Fragmento seleccionado.
◆ ◆ ◆ ◆ ◆ ◆ ◆

DIARIOS DE BICICLETA 5

por Revista Cítrica
05 de diciembre de 2012

Lectores, amigos, primos, novios, ex novios y otros parientes nos cuentan, en primera persona, su experiencia con la bicicleta como medio de transporte alternativo para unir distancias cortas, medianas y largas. Texto y foto: Belén Iannuzzi

La primera vez que anduve en bici tenía seis años y vivía en Ushuaia. Entre los chicos del barrio se había corrido la noticia de que había llegado un barco de China. Solían llegar barcos de países extraños a la isla, entonces, se organizaban rápidamente excursiones para conocer a los visitantes e intercambiar caramelos o galletitas por algún billete o moneda raros. Esa vez, la excursión saldría a las 8 de la mañana en punto de la esquina de mi casa. Como mi hermano mayor y yo no teníamos bici allá, las hermanas alemanas (¿o eran suizas?) que eran nuestras vecinas nos prestaban una a cada uno. Pero había un tema: eran bicis sin rueditas. Yo, con tal de no perderme la aventura, no dije nada, pero no sabía andar sin rueditas. Así fue que un poco ayudada por mi hermano y otro poco por Valérie, di mis primeros pedaleos en equilibrio en el fin del mundo.

◆ ◆ ◆ ◆ ◆ ◆ ◆

Acción requerida A.
En el relato sobre la bicicleta, ¿a qué hora y desde qué lugar iba a salir la excursión para ver el barco de China?
Acción requerida B.
Continúa el relato sobre la bicicleta a partir de su última oración.
Los registros no intervienen en esta consigna.

◆ ◆ ◆ ◆ ◆ ◆ ◆

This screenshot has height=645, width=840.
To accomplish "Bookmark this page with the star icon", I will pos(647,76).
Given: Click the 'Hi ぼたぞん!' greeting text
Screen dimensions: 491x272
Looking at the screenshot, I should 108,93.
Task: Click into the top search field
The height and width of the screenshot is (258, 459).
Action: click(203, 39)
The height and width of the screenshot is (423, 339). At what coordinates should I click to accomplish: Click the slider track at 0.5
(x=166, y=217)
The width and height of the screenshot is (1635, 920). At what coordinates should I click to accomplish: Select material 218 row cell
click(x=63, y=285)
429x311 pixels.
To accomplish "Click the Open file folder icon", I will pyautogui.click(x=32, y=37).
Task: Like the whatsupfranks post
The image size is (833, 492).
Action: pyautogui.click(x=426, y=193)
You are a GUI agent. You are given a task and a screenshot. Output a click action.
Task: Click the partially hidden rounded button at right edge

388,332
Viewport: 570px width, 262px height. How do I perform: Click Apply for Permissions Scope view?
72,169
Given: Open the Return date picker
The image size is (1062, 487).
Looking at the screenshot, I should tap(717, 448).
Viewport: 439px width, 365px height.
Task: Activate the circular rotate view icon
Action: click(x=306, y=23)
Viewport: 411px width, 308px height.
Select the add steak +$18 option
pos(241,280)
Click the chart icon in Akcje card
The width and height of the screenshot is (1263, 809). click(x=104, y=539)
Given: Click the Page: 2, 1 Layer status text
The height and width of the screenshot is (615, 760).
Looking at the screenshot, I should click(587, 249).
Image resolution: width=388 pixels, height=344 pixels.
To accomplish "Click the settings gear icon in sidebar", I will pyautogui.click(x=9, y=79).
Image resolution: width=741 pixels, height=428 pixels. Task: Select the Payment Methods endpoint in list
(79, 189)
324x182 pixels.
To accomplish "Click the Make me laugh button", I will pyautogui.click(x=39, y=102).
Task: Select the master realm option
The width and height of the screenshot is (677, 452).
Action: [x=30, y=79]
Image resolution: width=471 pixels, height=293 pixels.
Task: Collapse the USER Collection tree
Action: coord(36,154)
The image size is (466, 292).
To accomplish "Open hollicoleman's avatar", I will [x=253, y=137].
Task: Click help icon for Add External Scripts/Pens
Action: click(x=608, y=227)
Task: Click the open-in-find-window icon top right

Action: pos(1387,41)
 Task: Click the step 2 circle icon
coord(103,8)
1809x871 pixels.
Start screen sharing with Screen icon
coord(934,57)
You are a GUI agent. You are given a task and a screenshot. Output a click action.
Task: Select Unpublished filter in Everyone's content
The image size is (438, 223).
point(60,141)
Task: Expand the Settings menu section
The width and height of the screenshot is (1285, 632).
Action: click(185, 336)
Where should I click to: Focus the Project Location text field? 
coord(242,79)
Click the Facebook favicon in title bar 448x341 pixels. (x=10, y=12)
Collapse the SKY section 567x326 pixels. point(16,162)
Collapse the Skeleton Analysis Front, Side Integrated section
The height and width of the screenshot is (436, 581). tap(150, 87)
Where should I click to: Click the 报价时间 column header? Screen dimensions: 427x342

◆ ◆ ◆ ◆ ◆ ◆ ◆

Respuesta del ejercicio A.
A las 8 de la mañana en punto, desde la esquina de la casa de quien narra.

Respuesta del ejercicio B.
Cuando volvimos a Buenos Aires, la bici bajita con rueditas que me esperaba en el balcón del departamento de la calle Zapiola me parecía algo del pasado, digno de hermanos menores. Entonces, ayudada por mi papá y por mi abuelo Toni, comencé a andar el camino de la Aurorita propia: era roja y heredada. Iba de casa a la tintorería y, a veces, hasta la plaza de Belgrano, al lado de la calesita.




Después vino la adolescencia, las vacaciones en el sur, alquilar bicis para la montaña y pedalear, con respeto, por el ripio. De regreso: ¿qué querés para tu cumple? Quiero una montain bike. Y, bueno, sí, debo confesarlo: tuve una montain bike en la ciudad, con cambios y todo, que usaba, más que nada, para pasear los fines de semana por el río y hacer de cuenta que los edificios eran montañas.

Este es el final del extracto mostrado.